Au moment où l'interdiction de fumer dans les lieux publics s'impose en France, le monde de la réalité virtuelle ouvre de nouvelles perspectives pour venir en aide aux fumeurs qui souhaitent s'arrêter, et plus généralement aux personnes dépendantes.
S'inspirant des expériences menées dans le traitement des phobies et des troubles anxieux (peur du vide, de l'avion, de s'exprimer en public…) ou du stress post-traumatique (attentat, guerre…), des recherches sont conduites, notamment aux Etats-Unis, sur la prise en charge des addictions grâce à la réalité virtuelle .
Le principe est simple: il s'agit de plonger la personne dépendante dans un monde virtuel où elle est exposée à des stimuli (visuels, auditifs, olfactifs, tactiles…). Equipée d'un visiocasque avec écouteurs, elle "évolue" dans un environnement recréant des situations de la vie quotidienne (odeurs comprises…) et des ambiances qui peuvent conduire à avoir envie de la substance addictive (nicotine, alcool, cannabis, cocaïne…) et éveiller un état de manque.

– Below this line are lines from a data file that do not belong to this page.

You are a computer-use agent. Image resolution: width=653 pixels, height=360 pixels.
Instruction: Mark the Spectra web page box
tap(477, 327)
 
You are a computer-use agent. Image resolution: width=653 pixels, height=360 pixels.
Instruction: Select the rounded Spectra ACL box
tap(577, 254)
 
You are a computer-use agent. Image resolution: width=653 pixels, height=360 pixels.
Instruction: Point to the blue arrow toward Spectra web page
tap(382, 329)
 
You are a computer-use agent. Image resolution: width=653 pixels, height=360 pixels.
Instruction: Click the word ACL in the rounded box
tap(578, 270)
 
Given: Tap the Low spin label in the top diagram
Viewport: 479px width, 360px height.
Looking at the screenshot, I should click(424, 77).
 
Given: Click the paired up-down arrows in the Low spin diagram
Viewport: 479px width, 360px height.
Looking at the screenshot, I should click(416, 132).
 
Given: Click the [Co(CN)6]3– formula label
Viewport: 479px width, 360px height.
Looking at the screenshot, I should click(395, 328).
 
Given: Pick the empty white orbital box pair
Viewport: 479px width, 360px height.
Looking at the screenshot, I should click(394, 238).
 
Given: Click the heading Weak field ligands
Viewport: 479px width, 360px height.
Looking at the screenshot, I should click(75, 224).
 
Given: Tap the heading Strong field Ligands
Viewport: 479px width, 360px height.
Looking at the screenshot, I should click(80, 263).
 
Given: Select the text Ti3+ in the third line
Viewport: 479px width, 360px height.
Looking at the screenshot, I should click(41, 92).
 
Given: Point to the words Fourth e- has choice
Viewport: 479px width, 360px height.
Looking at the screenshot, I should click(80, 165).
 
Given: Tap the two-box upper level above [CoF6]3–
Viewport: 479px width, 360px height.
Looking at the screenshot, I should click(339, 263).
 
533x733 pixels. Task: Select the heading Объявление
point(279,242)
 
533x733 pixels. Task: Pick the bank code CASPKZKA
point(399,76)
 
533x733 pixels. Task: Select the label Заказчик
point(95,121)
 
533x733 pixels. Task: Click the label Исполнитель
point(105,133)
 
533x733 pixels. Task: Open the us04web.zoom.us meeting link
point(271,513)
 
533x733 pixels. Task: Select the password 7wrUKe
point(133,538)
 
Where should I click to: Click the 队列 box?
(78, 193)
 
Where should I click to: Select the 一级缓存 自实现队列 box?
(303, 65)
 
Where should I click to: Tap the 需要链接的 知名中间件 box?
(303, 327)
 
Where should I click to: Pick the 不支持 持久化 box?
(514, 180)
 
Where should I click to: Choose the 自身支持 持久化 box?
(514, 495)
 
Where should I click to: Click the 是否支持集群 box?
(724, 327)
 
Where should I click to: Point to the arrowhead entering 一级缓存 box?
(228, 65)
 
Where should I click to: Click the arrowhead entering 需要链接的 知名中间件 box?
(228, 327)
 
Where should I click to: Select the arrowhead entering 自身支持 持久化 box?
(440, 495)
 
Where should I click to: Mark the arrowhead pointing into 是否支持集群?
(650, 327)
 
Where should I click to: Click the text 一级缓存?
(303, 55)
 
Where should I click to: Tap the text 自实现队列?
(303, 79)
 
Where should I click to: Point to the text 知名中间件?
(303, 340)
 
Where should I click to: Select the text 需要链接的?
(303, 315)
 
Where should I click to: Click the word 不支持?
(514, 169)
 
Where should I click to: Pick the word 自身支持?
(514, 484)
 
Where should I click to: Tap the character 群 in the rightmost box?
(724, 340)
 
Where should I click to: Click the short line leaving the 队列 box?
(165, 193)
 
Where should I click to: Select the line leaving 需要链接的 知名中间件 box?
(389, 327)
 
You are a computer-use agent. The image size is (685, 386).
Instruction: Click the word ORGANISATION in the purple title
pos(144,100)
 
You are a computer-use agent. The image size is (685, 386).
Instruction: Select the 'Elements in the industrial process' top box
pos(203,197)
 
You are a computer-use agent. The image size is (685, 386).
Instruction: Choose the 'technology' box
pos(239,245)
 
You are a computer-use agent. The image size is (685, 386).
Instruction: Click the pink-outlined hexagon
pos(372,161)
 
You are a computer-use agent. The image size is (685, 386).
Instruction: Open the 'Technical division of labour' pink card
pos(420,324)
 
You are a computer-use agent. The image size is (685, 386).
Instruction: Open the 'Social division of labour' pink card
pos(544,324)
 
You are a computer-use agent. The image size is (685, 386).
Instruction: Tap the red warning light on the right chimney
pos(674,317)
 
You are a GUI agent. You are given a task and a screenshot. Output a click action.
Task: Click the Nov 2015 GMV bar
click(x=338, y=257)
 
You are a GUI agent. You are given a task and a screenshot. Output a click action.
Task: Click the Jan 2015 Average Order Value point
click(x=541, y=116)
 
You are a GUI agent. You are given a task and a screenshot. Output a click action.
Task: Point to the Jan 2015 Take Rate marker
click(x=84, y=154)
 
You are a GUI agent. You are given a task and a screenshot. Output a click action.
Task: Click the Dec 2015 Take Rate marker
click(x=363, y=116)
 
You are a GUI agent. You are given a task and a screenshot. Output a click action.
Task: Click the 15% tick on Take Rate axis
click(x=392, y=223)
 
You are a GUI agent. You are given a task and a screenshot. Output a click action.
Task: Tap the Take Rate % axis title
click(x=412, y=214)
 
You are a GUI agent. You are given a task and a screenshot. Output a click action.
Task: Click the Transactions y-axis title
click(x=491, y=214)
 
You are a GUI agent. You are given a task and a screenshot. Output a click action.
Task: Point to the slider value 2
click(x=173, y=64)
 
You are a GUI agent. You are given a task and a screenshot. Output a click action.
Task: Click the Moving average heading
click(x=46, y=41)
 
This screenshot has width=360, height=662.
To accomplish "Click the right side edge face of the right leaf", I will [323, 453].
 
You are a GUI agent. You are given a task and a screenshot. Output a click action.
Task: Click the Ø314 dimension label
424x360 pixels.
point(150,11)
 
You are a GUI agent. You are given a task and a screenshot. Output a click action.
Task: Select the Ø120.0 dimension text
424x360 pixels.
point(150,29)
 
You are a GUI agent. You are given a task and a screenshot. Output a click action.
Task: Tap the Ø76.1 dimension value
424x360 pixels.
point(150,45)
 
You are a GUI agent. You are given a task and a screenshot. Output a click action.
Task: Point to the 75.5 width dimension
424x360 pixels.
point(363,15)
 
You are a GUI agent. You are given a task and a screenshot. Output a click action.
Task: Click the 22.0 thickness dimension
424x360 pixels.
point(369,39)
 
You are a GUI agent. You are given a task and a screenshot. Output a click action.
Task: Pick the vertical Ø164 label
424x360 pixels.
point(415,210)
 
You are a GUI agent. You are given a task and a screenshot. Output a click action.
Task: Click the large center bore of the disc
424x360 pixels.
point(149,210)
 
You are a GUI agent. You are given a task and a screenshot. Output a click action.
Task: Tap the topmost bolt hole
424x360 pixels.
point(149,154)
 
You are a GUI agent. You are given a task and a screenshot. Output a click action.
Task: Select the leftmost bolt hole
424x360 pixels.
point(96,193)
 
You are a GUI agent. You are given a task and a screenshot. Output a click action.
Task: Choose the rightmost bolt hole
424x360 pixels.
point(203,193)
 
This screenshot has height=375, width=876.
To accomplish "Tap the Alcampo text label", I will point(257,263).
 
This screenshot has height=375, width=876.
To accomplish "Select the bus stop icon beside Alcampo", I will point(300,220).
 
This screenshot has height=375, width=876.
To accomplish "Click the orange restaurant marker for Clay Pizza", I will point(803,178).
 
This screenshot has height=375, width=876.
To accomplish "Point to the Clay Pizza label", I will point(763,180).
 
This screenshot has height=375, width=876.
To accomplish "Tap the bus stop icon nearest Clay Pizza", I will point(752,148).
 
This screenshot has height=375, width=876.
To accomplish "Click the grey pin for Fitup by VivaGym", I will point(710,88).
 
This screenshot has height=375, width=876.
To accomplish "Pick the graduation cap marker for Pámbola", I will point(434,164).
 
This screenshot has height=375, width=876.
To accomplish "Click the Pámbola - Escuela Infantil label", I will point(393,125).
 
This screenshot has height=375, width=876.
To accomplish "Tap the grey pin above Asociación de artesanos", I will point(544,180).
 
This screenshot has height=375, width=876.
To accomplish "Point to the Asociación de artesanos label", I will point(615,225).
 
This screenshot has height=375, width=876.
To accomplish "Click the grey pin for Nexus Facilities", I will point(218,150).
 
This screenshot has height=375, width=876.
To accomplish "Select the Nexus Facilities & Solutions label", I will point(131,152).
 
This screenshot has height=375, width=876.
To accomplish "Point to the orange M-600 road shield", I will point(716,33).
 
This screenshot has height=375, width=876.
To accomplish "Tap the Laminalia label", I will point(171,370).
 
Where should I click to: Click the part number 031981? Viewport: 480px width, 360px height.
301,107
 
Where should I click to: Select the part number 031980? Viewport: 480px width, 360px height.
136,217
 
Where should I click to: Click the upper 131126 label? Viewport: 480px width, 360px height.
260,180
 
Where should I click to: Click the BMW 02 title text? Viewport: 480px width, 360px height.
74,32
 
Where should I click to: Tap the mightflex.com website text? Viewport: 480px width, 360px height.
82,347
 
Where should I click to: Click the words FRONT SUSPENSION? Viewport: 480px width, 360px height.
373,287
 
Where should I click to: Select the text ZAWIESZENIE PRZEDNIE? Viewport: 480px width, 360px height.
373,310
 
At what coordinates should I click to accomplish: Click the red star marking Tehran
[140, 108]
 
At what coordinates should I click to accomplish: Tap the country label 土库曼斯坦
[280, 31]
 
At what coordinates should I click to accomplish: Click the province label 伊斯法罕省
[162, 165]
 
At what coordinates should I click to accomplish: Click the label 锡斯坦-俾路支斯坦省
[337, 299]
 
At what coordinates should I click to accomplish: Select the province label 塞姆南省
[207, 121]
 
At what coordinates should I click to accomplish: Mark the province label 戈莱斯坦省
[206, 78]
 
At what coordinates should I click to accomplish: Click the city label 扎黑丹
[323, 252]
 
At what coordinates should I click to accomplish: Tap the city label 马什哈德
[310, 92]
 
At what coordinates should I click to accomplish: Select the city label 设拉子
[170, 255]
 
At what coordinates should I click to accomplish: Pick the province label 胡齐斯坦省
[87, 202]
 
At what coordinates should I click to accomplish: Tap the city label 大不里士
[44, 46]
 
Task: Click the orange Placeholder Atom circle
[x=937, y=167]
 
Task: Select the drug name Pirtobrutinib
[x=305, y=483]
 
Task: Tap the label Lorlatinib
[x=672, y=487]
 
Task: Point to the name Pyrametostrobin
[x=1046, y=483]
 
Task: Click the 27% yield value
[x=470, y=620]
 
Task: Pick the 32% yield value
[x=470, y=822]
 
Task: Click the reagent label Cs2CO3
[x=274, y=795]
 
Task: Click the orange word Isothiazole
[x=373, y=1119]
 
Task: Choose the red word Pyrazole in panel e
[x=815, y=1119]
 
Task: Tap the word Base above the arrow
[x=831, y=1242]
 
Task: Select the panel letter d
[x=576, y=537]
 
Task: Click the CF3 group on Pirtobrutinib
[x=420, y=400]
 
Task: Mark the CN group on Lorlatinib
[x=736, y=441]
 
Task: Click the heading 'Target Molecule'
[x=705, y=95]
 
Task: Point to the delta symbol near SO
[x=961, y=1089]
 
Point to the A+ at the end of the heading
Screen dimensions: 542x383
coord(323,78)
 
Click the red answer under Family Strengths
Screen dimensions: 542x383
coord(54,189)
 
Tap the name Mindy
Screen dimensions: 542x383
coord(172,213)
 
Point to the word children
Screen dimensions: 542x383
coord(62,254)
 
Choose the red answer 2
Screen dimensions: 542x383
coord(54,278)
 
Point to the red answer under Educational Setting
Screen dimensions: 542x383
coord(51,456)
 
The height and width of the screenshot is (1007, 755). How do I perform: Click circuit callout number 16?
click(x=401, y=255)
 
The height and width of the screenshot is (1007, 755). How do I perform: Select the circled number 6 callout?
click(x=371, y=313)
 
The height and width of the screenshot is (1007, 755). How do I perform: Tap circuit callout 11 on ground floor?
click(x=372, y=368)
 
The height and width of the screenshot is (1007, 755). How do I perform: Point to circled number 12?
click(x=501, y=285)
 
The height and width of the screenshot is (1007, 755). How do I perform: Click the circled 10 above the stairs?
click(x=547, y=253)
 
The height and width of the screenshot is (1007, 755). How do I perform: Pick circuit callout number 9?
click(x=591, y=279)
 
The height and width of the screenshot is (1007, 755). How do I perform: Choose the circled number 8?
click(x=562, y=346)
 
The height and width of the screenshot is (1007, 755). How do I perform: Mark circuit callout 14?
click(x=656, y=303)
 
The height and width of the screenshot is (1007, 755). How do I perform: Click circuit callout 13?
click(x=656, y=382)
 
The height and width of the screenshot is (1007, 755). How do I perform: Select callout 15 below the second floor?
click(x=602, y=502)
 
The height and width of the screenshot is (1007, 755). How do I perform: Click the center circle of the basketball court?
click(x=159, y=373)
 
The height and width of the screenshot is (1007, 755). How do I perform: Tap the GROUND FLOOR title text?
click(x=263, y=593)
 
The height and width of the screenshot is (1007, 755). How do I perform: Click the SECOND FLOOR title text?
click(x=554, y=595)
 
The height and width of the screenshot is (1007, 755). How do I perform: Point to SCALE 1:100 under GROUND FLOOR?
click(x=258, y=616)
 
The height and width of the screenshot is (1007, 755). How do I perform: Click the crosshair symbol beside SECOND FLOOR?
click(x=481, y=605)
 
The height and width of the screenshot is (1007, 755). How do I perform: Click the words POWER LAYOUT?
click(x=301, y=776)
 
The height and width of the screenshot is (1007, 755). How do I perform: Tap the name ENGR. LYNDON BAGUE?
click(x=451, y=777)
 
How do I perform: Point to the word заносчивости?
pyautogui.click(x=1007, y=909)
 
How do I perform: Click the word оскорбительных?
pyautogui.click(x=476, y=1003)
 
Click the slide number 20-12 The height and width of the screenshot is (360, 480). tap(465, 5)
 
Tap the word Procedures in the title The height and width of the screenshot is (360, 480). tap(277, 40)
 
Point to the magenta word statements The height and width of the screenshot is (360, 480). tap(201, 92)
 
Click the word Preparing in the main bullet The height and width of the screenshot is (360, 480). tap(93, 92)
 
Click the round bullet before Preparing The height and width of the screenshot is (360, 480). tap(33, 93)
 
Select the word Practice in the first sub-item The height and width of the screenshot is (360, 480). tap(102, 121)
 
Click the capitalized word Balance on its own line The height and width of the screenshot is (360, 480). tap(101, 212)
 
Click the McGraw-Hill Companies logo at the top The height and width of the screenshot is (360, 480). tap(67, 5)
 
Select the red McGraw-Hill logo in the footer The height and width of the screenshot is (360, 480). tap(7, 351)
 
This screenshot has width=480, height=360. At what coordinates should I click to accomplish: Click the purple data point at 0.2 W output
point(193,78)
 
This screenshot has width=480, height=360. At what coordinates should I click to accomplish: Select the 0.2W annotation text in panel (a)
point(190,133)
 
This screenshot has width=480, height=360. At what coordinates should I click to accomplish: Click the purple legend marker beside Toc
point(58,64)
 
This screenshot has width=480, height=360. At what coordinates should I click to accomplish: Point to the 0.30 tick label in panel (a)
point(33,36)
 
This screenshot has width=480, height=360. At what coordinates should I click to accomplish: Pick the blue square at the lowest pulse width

A ce stade, le thérapeute prend le relais, utilisant les techniques classiques des psychothérapies cognitivo-comportementales (TCC), et s'efforce de développer avec la personne dépendante des stratégies pour résister et éviter la rechute.
La plongée dans un environnement virtuel proche de la réalité permet de gérer et contrôler les réactions du patient (des mesures physiologiques sont réalisées simultanément). Le thérapeute peut évaluer précisément sa dépendance et l'efficacité du traitement.
Si le système n'est pas encore validé cliniquement, "les premiers résultats sont prometteurs", a commenté Ken Graap, directeur général de Virtually Better, société d'Atlanta qui développe depuis plusieurs années des applications thérapeutiques de la réalité virtuelle et possède également une clinique.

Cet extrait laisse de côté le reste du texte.